Milton Friedman, a longtime critic of the Federal Reserve and “activist” monetary policy, did not believe in The Fed as a source of clairvoyant stability. In fact he made the argument for a radically different approach in an interview with the Hoover Institute:

“We don’t need a Fed,” Milton Friedman says, twirling a letter opener as he speaks. “I have, for many years, been in favor of replacing the Fed with a computer,” he adds. Each year, it “would print out a specified number of paper dollars” to augment the money supply. “Same number, month after month, week after week, year after year.”

Announced in October 2017 and launched June 2018, the Metronome protocol acts as a central bank network, programmatically managing the supply of MET, the network’s currency. Near as I can tell, it is the first to do so and performs this function in a way superior to Bitcoin. While I’m certain that the Metronome team didn’t necessarily have Dr. Friedman in mind when it was developing Metronome, the foundational principles of autonomous, reliable mintage based on a mechanical rule closely fit the specifications of his vision from decades earlier.

Let’s dive into how Metronome has engineered the functions of a central bank in a programmatic and decentralized way.

Metronome is designed for perpetual token mintage

Hard-capped, deflationary seigniorage has long been an article of faith in the crypto community. Bitcoin’s provable 21 million BTC hard cap ushered in a new era of creative destruction centered around the possibility of privately issued money, especially one that offered digital scarcity in a cut-and-paste world.

However, many economists believe that currency inflation is a necessary and proper practice in healthy monetary systems.

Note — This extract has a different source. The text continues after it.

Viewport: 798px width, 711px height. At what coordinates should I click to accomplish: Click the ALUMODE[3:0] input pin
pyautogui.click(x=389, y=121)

Rather than implementing a fixed supply cap like Bitcoin and others, Metronome achieves Dr. Friedman’s ideal by building a currency with continuous, predictable, mechanical mintage. Unlike other crypto currencies, MET are never given away or earned by mining — they can only be purchased in the daily descending price auction. Bitcoin’s mintage, in contrast, is not similarly predictable just due to the nature of proof-of-work. Ethereum’s long-term mintage is, frankly, anyone’s guess.

Metronome acts as MET’s “buyer of last resort”

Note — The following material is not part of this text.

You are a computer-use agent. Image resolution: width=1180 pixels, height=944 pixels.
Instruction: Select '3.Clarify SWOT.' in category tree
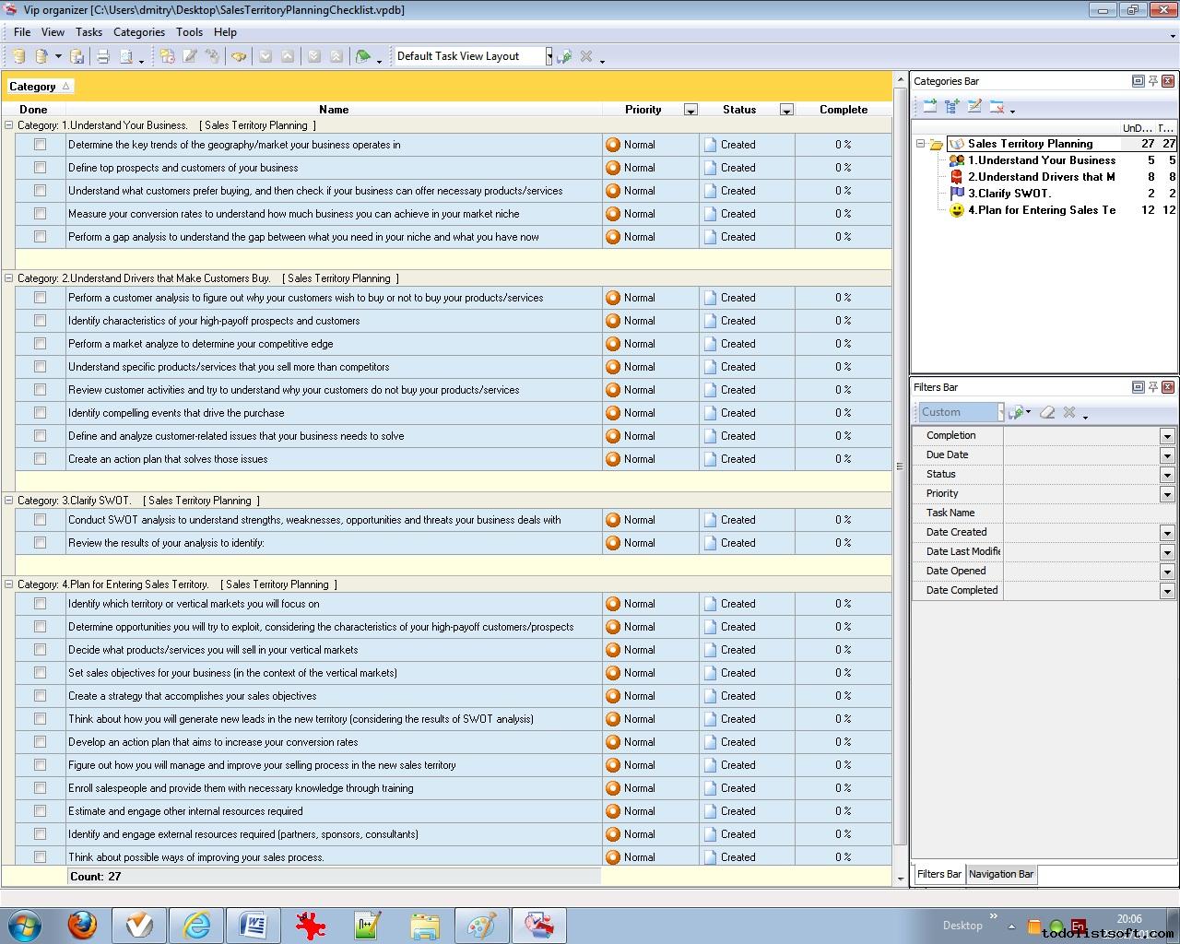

Just as modern central banks act as “lenders of last resort” in times of economic turmoil, the Metronome Autonomous Converter Contract acts as MET’s “buyer of last resort.”

When investors participate in the daily price auction, they exchange ETH for MET. The ETH received in this sale is put into the Proceeds Contract. Each day after the daily auction has closed, 0.25% of the ETH in the Proceeds contract is sent to the ACC, providing a long-term supply. The ACC allows users to convert MET for ETH, or vice versa, at any time during the day.

The slow-drip of ETH from the proceeds contract to the ACC gives Metronome a built-in mechanism for the protocol to act as the MET “buyer of last resort.” You can always convert your MET using the ACC. It is a guarantee that your MET can be liquidated at some price, no matter what. In central bank jargon, you can think of this as Metronome performing open market operations.

Metronome offers a unique set of assurances

Finally, assurances — simply “things you can count on” — are a critical but less well-understood dimension of crypto assets.

Bitcoin’s most powerful assurance (a 21 million BTC supply cap) still must be enforced socially and technically. Metronome provides assurances programmatically, that is, through an autonomous and unchangeable set of smart contracts, designed to operate in perpetuity without a single upgrade to the code. While other crypto assets share a common social attack vector through the process of forks and upgrades, with Metronome, what you see is what you get — forever.

For these reasons, I believe Metronome is a system far ahead of its time, one built around long-envisaged economic thinking and scrupulously designed for the long term.